Would you transcribe the lines running from the one that holds "Screen dimensions: 1024x948" to the last line of the records? Leave every picture out.

──────────────────────────────

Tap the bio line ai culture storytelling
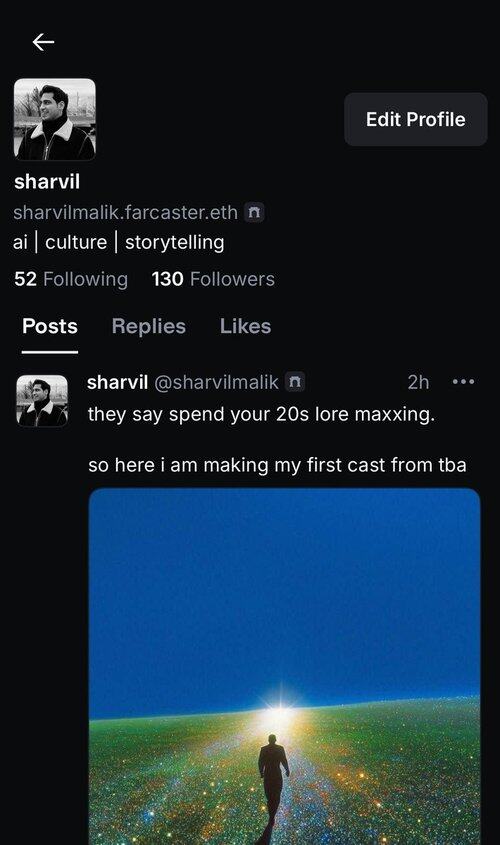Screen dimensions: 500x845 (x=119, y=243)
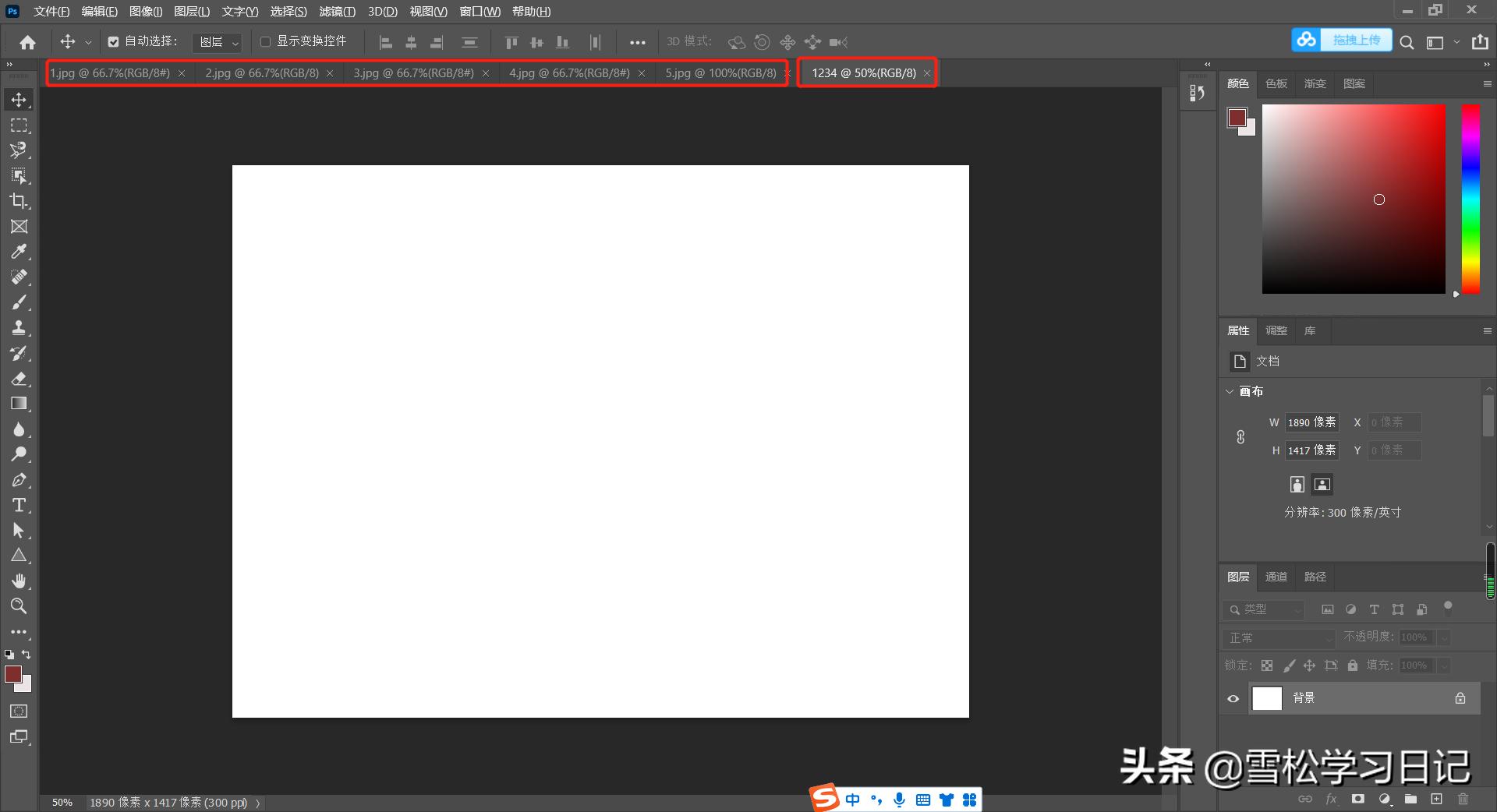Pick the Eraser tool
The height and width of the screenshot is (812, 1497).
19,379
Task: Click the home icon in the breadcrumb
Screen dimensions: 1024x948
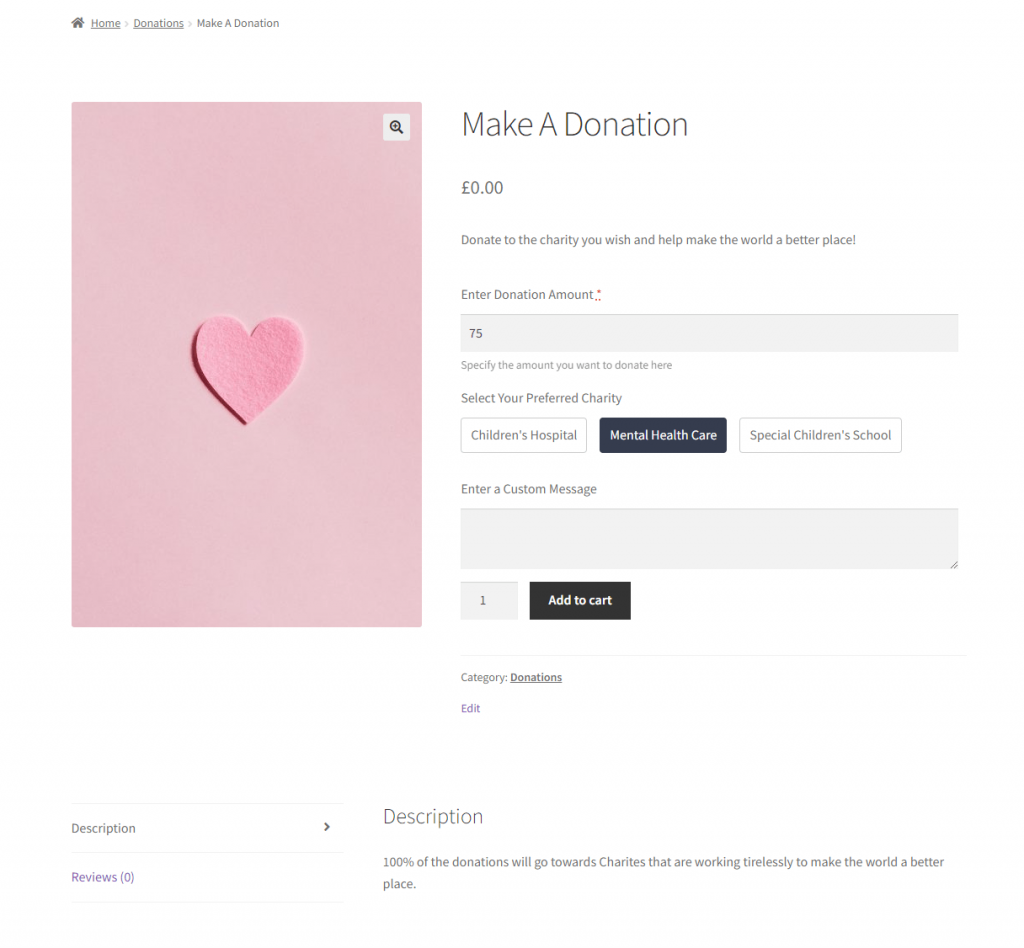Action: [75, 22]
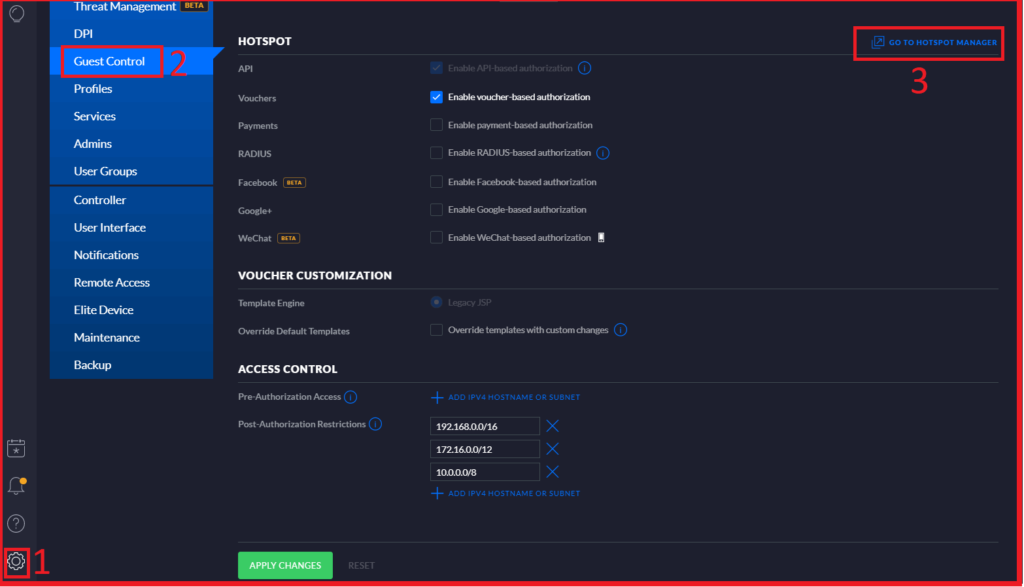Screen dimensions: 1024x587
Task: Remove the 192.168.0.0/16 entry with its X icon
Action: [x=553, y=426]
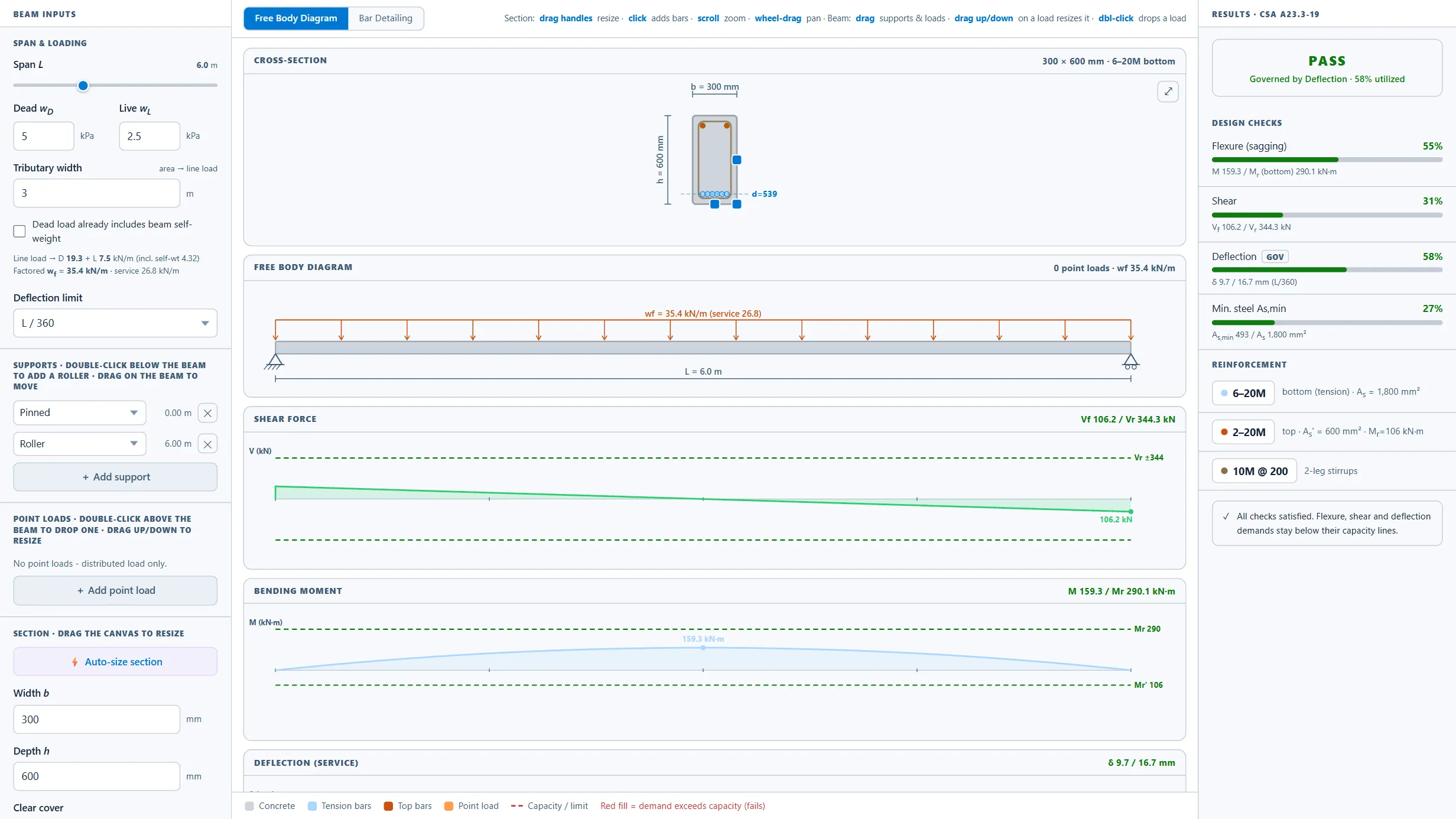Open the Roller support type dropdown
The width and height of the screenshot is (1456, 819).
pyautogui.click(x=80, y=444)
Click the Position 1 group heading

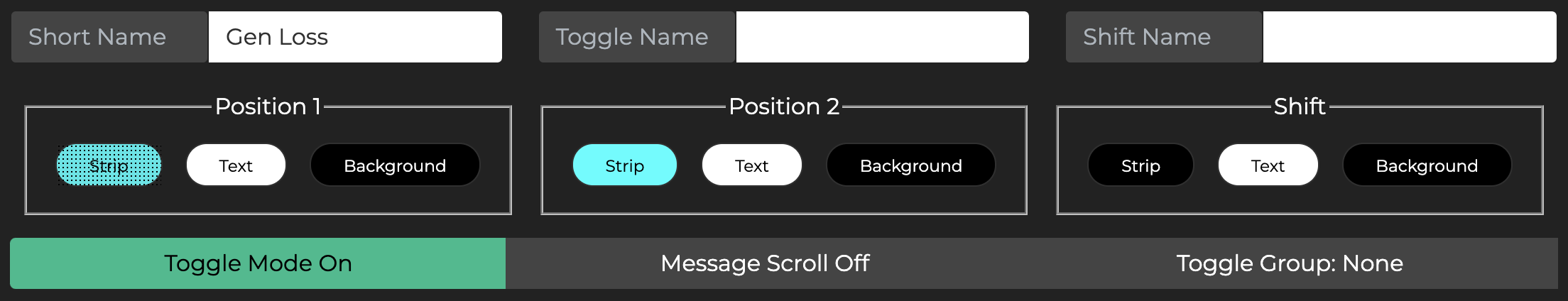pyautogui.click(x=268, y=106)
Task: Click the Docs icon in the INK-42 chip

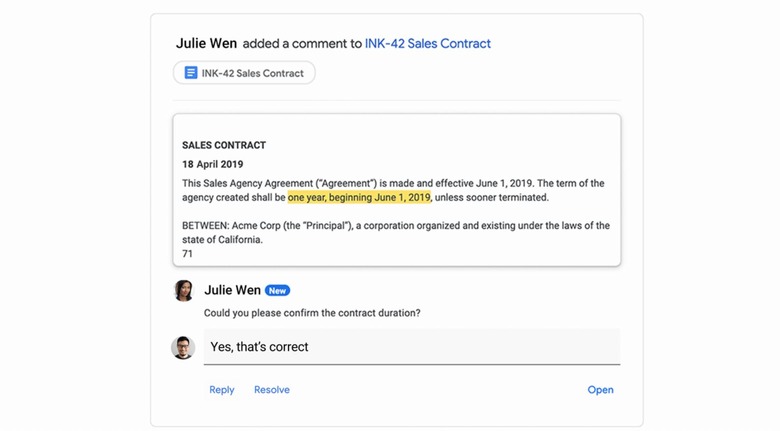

──────────────────────────────

Exercise result
Screen dimensions: 1024x948
Action: [75, 22]
Screen dimensions: 1024x587
Task: Remove the 192.168.0.0/16 entry with its X icon
Action: [x=553, y=426]
Open the Roller support type dropdown
The width and height of the screenshot is (1456, 819).
pyautogui.click(x=80, y=444)
Click the Position 1 group heading

pyautogui.click(x=268, y=106)
Task: Click the Docs icon in the INK-42 chip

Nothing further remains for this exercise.